■ Exercise objective: Retype all of the entries word for word.

■ The input:
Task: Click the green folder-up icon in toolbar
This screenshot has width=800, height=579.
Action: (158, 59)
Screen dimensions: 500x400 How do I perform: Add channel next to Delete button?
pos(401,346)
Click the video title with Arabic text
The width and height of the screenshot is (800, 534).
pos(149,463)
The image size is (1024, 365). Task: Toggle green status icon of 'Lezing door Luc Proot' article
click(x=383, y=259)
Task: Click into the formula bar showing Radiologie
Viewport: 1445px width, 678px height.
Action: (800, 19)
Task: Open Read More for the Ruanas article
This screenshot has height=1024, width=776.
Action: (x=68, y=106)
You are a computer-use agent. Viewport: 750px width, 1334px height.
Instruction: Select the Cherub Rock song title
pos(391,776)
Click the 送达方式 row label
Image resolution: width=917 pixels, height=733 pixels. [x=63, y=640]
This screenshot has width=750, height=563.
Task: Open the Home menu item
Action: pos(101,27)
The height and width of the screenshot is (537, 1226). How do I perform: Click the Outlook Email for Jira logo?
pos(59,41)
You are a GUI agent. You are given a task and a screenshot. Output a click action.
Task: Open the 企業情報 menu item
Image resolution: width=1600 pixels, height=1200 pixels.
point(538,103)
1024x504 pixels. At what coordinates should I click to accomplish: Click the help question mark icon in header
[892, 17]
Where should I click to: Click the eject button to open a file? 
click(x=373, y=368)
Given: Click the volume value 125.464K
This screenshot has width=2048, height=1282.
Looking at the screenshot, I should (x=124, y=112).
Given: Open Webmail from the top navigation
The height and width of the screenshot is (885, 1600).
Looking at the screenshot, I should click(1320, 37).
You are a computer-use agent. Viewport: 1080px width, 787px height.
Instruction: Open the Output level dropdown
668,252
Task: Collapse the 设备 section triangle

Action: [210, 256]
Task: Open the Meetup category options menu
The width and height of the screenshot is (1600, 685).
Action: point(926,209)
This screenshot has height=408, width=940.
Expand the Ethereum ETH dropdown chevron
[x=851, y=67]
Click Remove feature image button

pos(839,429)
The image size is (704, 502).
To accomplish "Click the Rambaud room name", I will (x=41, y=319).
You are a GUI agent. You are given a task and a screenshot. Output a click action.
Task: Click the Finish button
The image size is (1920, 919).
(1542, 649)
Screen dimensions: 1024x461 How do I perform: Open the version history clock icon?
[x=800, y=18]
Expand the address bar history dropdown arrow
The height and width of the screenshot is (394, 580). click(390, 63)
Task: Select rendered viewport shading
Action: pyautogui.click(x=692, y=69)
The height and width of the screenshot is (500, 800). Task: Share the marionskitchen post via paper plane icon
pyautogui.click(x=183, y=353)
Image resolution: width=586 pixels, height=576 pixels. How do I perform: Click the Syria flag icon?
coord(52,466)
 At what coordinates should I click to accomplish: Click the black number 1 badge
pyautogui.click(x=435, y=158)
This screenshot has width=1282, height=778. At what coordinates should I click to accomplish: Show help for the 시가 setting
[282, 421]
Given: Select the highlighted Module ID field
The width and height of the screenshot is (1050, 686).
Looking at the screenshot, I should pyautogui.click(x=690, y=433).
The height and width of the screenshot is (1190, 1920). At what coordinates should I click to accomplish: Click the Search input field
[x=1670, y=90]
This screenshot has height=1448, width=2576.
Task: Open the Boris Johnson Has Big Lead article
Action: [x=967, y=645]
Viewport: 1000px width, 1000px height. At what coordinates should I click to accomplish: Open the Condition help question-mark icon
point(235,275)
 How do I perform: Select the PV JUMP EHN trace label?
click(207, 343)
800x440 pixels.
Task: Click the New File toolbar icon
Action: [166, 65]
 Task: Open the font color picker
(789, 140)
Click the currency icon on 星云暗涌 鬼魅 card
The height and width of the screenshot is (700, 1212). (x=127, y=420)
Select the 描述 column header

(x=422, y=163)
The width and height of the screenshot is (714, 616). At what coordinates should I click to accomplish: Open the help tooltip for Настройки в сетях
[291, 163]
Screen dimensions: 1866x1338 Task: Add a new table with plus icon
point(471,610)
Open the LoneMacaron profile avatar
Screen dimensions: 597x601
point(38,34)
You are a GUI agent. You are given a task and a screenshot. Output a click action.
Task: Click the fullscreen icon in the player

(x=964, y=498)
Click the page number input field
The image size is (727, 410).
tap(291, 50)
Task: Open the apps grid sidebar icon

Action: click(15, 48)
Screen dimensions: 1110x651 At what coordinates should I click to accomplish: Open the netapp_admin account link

■ Reply to the exercise:
Task: Click the green folder-up icon in toolbar
This screenshot has width=800, height=579.
Action: (158, 59)
Screen dimensions: 500x400 How do I perform: Add channel next to Delete button?
pos(401,346)
Click the video title with Arabic text
The width and height of the screenshot is (800, 534).
pos(149,463)
The image size is (1024, 365). Task: Toggle green status icon of 'Lezing door Luc Proot' article
click(x=383, y=259)
Task: Click into the formula bar showing Radiologie
Viewport: 1445px width, 678px height.
Action: (800, 19)
Task: Open Read More for the Ruanas article
This screenshot has height=1024, width=776.
Action: (x=68, y=106)
You are a computer-use agent. Viewport: 750px width, 1334px height.
Instruction: Select the Cherub Rock song title
pos(391,776)
Click the 送达方式 row label
Image resolution: width=917 pixels, height=733 pixels. [x=63, y=640]
This screenshot has width=750, height=563.
Task: Open the Home menu item
Action: pos(101,27)
The height and width of the screenshot is (537, 1226). How do I perform: Click the Outlook Email for Jira logo?
pos(59,41)
You are a GUI agent. You are given a task and a screenshot. Output a click action.
Task: Open the 企業情報 menu item
Image resolution: width=1600 pixels, height=1200 pixels.
point(538,103)
1024x504 pixels. At what coordinates should I click to accomplish: Click the help question mark icon in header
[892, 17]
Where should I click to: Click the eject button to open a file? 
click(x=373, y=368)
Given: Click the volume value 125.464K
This screenshot has width=2048, height=1282.
Looking at the screenshot, I should (x=124, y=112).
Given: Open Webmail from the top navigation
The height and width of the screenshot is (885, 1600).
Looking at the screenshot, I should click(1320, 37).
You are a computer-use agent. Viewport: 1080px width, 787px height.
Instruction: Open the Output level dropdown
668,252
Task: Collapse the 设备 section triangle

Action: [210, 256]
Task: Open the Meetup category options menu
The width and height of the screenshot is (1600, 685).
Action: point(926,209)
This screenshot has height=408, width=940.
Expand the Ethereum ETH dropdown chevron
[x=851, y=67]
Click Remove feature image button

pos(839,429)
The image size is (704, 502).
To accomplish "Click the Rambaud room name", I will (x=41, y=319).
You are a GUI agent. You are given a task and a screenshot. Output a click action.
Task: Click the Finish button
The image size is (1920, 919).
(1542, 649)
Screen dimensions: 1024x461 How do I perform: Open the version history clock icon?
[x=800, y=18]
Expand the address bar history dropdown arrow
The height and width of the screenshot is (394, 580). click(390, 63)
Task: Select rendered viewport shading
Action: pyautogui.click(x=692, y=69)
The height and width of the screenshot is (500, 800). Task: Share the marionskitchen post via paper plane icon
pyautogui.click(x=183, y=353)
Image resolution: width=586 pixels, height=576 pixels. How do I perform: Click the Syria flag icon?
coord(52,466)
 At what coordinates should I click to accomplish: Click the black number 1 badge
pyautogui.click(x=435, y=158)
This screenshot has width=1282, height=778. At what coordinates should I click to accomplish: Show help for the 시가 setting
[282, 421]
Given: Select the highlighted Module ID field
The width and height of the screenshot is (1050, 686).
Looking at the screenshot, I should pyautogui.click(x=690, y=433).
The height and width of the screenshot is (1190, 1920). At what coordinates should I click to accomplish: Click the Search input field
[x=1670, y=90]
This screenshot has height=1448, width=2576.
Task: Open the Boris Johnson Has Big Lead article
Action: [x=967, y=645]
Viewport: 1000px width, 1000px height. At what coordinates should I click to accomplish: Open the Condition help question-mark icon
point(235,275)
 How do I perform: Select the PV JUMP EHN trace label?
click(207, 343)
800x440 pixels.
Task: Click the New File toolbar icon
Action: [166, 65]
 Task: Open the font color picker
(789, 140)
Click the currency icon on 星云暗涌 鬼魅 card
The height and width of the screenshot is (700, 1212). (x=127, y=420)
Select the 描述 column header

(x=422, y=163)
The width and height of the screenshot is (714, 616). At what coordinates should I click to accomplish: Open the help tooltip for Настройки в сетях
[291, 163]
Screen dimensions: 1866x1338 Task: Add a new table with plus icon
point(471,610)
Open the LoneMacaron profile avatar
Screen dimensions: 597x601
point(38,34)
You are a GUI agent. You are given a task and a screenshot. Output a click action.
Task: Click the fullscreen icon in the player

(x=964, y=498)
Click the page number input field
The image size is (727, 410).
tap(291, 50)
Task: Open the apps grid sidebar icon

Action: click(15, 48)
Screen dimensions: 1110x651 At what coordinates should I click to accomplish: Open the netapp_admin account link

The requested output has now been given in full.